Stored data entries:

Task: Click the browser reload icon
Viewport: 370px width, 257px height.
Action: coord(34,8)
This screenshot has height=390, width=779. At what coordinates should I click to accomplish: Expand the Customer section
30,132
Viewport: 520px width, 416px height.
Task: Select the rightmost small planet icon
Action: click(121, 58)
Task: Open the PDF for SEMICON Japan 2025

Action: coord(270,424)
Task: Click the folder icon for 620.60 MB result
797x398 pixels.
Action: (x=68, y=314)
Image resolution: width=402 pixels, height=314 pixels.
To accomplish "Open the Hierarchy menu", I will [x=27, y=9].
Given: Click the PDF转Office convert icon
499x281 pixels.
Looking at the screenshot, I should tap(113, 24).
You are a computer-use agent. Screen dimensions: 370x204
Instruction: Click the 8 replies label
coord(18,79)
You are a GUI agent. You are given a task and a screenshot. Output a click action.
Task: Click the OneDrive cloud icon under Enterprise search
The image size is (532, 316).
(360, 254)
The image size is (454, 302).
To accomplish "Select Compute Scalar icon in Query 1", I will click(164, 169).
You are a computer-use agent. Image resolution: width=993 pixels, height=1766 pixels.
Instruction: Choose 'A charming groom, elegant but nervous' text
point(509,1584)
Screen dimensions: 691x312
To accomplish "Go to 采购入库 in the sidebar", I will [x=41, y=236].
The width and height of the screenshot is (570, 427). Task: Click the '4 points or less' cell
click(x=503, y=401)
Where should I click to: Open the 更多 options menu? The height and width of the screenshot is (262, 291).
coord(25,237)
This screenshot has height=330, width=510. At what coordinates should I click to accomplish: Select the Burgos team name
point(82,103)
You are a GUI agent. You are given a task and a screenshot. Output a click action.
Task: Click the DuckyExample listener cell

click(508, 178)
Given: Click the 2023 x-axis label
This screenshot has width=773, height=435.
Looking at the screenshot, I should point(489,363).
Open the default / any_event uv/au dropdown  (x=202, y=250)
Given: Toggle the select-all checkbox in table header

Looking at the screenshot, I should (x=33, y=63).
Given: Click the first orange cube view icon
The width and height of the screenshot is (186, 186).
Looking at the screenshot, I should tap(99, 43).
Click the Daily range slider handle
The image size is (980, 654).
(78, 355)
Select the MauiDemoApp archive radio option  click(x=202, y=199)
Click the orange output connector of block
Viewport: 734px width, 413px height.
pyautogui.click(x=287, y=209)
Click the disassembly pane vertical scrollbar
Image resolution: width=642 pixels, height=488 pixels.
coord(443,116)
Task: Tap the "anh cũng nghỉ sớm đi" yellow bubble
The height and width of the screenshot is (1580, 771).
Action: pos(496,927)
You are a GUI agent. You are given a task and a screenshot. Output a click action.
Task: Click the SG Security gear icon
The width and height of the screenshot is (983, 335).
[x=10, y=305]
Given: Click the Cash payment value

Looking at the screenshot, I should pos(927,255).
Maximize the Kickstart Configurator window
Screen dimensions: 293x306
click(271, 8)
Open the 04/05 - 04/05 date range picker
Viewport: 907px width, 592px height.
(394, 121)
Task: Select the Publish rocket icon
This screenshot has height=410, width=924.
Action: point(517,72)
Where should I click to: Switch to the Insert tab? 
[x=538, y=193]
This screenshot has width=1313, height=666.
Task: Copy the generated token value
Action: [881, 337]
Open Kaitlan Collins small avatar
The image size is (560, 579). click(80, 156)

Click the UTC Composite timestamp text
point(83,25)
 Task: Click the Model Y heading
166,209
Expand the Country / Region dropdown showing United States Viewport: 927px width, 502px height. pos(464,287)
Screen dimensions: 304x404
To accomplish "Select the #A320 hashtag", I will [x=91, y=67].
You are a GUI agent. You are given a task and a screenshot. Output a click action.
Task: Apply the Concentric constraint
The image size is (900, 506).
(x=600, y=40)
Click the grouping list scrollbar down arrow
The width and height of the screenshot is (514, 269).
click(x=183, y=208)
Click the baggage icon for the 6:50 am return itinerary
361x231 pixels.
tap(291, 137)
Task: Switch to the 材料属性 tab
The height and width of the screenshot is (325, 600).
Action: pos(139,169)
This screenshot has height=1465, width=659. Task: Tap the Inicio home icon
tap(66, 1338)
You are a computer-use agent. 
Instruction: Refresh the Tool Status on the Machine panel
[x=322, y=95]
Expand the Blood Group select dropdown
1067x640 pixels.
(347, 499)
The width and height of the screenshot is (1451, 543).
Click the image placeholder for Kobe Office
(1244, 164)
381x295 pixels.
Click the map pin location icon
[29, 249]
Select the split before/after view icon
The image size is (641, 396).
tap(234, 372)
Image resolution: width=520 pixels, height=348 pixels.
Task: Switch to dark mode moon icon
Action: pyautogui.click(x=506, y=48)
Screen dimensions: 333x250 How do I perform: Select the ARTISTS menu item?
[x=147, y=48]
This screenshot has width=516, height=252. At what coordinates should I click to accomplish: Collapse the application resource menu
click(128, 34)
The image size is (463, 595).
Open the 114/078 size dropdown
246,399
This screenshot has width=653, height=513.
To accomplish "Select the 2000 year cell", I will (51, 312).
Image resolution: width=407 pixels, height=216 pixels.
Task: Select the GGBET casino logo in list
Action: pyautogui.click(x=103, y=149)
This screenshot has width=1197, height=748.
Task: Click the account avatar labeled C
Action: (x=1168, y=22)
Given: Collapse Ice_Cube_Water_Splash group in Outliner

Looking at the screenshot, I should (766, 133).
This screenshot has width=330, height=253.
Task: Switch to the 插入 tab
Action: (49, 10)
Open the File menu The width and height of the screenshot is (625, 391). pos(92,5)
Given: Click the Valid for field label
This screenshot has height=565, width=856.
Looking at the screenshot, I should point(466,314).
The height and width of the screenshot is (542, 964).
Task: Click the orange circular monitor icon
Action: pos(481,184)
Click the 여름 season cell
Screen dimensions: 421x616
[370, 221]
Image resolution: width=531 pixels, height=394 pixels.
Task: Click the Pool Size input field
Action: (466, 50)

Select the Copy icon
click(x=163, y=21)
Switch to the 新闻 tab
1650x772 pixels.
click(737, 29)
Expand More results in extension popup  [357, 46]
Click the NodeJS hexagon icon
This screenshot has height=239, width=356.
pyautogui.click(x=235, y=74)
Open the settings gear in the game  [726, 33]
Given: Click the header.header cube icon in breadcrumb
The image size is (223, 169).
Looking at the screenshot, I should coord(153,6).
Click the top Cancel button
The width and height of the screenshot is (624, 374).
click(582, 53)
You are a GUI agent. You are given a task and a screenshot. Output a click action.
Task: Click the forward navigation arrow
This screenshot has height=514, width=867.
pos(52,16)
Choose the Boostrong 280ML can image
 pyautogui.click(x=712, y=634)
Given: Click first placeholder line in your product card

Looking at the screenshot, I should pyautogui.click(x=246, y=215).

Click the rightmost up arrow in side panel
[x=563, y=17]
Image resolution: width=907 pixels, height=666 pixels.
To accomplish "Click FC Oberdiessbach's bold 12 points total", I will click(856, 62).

Instructions to follow
All of the entries need to be reproduced exactly; please write them out.

Solution
Task: Click the browser reload icon
Viewport: 370px width, 257px height.
Action: coord(34,8)
This screenshot has height=390, width=779. At what coordinates should I click to accomplish: Expand the Customer section
30,132
Viewport: 520px width, 416px height.
Task: Select the rightmost small planet icon
Action: click(121, 58)
Task: Open the PDF for SEMICON Japan 2025

Action: coord(270,424)
Task: Click the folder icon for 620.60 MB result
797x398 pixels.
Action: (x=68, y=314)
Image resolution: width=402 pixels, height=314 pixels.
To accomplish "Open the Hierarchy menu", I will [x=27, y=9].
Given: Click the PDF转Office convert icon
499x281 pixels.
Looking at the screenshot, I should tap(113, 24).
You are a computer-use agent. Screen dimensions: 370x204
Instruction: Click the 8 replies label
coord(18,79)
You are a GUI agent. You are given a task and a screenshot. Output a click action.
Task: Click the OneDrive cloud icon under Enterprise search
The image size is (532, 316).
(360, 254)
The image size is (454, 302).
To accomplish "Select Compute Scalar icon in Query 1", I will click(164, 169).
You are a computer-use agent. Image resolution: width=993 pixels, height=1766 pixels.
Instruction: Choose 'A charming groom, elegant but nervous' text
point(509,1584)
Screen dimensions: 691x312
To accomplish "Go to 采购入库 in the sidebar", I will [x=41, y=236].
The width and height of the screenshot is (570, 427). Task: Click the '4 points or less' cell
click(x=503, y=401)
Where should I click to: Open the 更多 options menu? The height and width of the screenshot is (262, 291).
coord(25,237)
This screenshot has height=330, width=510. At what coordinates should I click to accomplish: Select the Burgos team name
point(82,103)
You are a GUI agent. You are given a task and a screenshot. Output a click action.
Task: Click the DuckyExample listener cell

click(508, 178)
Given: Click the 2023 x-axis label
This screenshot has width=773, height=435.
Looking at the screenshot, I should point(489,363).
Open the default / any_event uv/au dropdown  (x=202, y=250)
Given: Toggle the select-all checkbox in table header

Looking at the screenshot, I should (x=33, y=63).
Given: Click the first orange cube view icon
The width and height of the screenshot is (186, 186).
Looking at the screenshot, I should tap(99, 43).
Click the Daily range slider handle
The image size is (980, 654).
(78, 355)
Select the MauiDemoApp archive radio option  click(x=202, y=199)
Click the orange output connector of block
Viewport: 734px width, 413px height.
pyautogui.click(x=287, y=209)
Click the disassembly pane vertical scrollbar
Image resolution: width=642 pixels, height=488 pixels.
coord(443,116)
Task: Tap the "anh cũng nghỉ sớm đi" yellow bubble
The height and width of the screenshot is (1580, 771).
Action: pos(496,927)
You are a GUI agent. You are given a task and a screenshot. Output a click action.
Task: Click the SG Security gear icon
The width and height of the screenshot is (983, 335).
[x=10, y=305]
Given: Click the Cash payment value

Looking at the screenshot, I should pos(927,255).
Maximize the Kickstart Configurator window
Screen dimensions: 293x306
click(271, 8)
Open the 04/05 - 04/05 date range picker
Viewport: 907px width, 592px height.
(394, 121)
Task: Select the Publish rocket icon
This screenshot has height=410, width=924.
Action: point(517,72)
Where should I click to: Switch to the Insert tab? 
[x=538, y=193]
This screenshot has width=1313, height=666.
Task: Copy the generated token value
Action: [881, 337]
Open Kaitlan Collins small avatar
The image size is (560, 579). click(80, 156)

Click the UTC Composite timestamp text
point(83,25)
 Task: Click the Model Y heading
166,209
Expand the Country / Region dropdown showing United States Viewport: 927px width, 502px height. pos(464,287)
Screen dimensions: 304x404
To accomplish "Select the #A320 hashtag", I will [x=91, y=67].
You are a GUI agent. You are given a task and a screenshot. Output a click action.
Task: Apply the Concentric constraint
The image size is (900, 506).
(x=600, y=40)
Click the grouping list scrollbar down arrow
The width and height of the screenshot is (514, 269).
click(x=183, y=208)
Click the baggage icon for the 6:50 am return itinerary
361x231 pixels.
tap(291, 137)
Task: Switch to the 材料属性 tab
The height and width of the screenshot is (325, 600).
Action: pos(139,169)
This screenshot has height=1465, width=659. Task: Tap the Inicio home icon
tap(66, 1338)
You are a computer-use agent. 
Instruction: Refresh the Tool Status on the Machine panel
[x=322, y=95]
Expand the Blood Group select dropdown
1067x640 pixels.
(347, 499)
The width and height of the screenshot is (1451, 543).
Click the image placeholder for Kobe Office
(1244, 164)
381x295 pixels.
Click the map pin location icon
[29, 249]
Select the split before/after view icon
The image size is (641, 396).
tap(234, 372)
Image resolution: width=520 pixels, height=348 pixels.
Task: Switch to dark mode moon icon
Action: pyautogui.click(x=506, y=48)
Screen dimensions: 333x250 How do I perform: Select the ARTISTS menu item?
[x=147, y=48]
This screenshot has width=516, height=252. At what coordinates should I click to accomplish: Collapse the application resource menu
click(128, 34)
The image size is (463, 595).
Open the 114/078 size dropdown
246,399
This screenshot has width=653, height=513.
To accomplish "Select the 2000 year cell", I will (51, 312).
Image resolution: width=407 pixels, height=216 pixels.
Task: Select the GGBET casino logo in list
Action: pyautogui.click(x=103, y=149)
This screenshot has width=1197, height=748.
Task: Click the account avatar labeled C
Action: (x=1168, y=22)
Given: Collapse Ice_Cube_Water_Splash group in Outliner

Looking at the screenshot, I should (766, 133).
This screenshot has width=330, height=253.
Task: Switch to the 插入 tab
Action: (49, 10)
Open the File menu The width and height of the screenshot is (625, 391). pos(92,5)
Given: Click the Valid for field label
This screenshot has height=565, width=856.
Looking at the screenshot, I should point(466,314).
The height and width of the screenshot is (542, 964).
Task: Click the orange circular monitor icon
Action: pos(481,184)
Click the 여름 season cell
Screen dimensions: 421x616
[370, 221]
Image resolution: width=531 pixels, height=394 pixels.
Task: Click the Pool Size input field
Action: (466, 50)

Select the Copy icon
click(x=163, y=21)
Switch to the 新闻 tab
1650x772 pixels.
click(737, 29)
Expand More results in extension popup  [357, 46]
Click the NodeJS hexagon icon
This screenshot has height=239, width=356.
pyautogui.click(x=235, y=74)
Open the settings gear in the game  [726, 33]
Given: Click the header.header cube icon in breadcrumb
The image size is (223, 169).
Looking at the screenshot, I should coord(153,6).
Click the top Cancel button
The width and height of the screenshot is (624, 374).
click(582, 53)
You are a GUI agent. You are given a task and a screenshot. Output a click action.
Task: Click the forward navigation arrow
This screenshot has height=514, width=867.
pos(52,16)
Choose the Boostrong 280ML can image
 pyautogui.click(x=712, y=634)
Given: Click first placeholder line in your product card

Looking at the screenshot, I should pyautogui.click(x=246, y=215).

Click the rightmost up arrow in side panel
[x=563, y=17]
Image resolution: width=907 pixels, height=666 pixels.
To accomplish "Click FC Oberdiessbach's bold 12 points total", I will click(856, 62).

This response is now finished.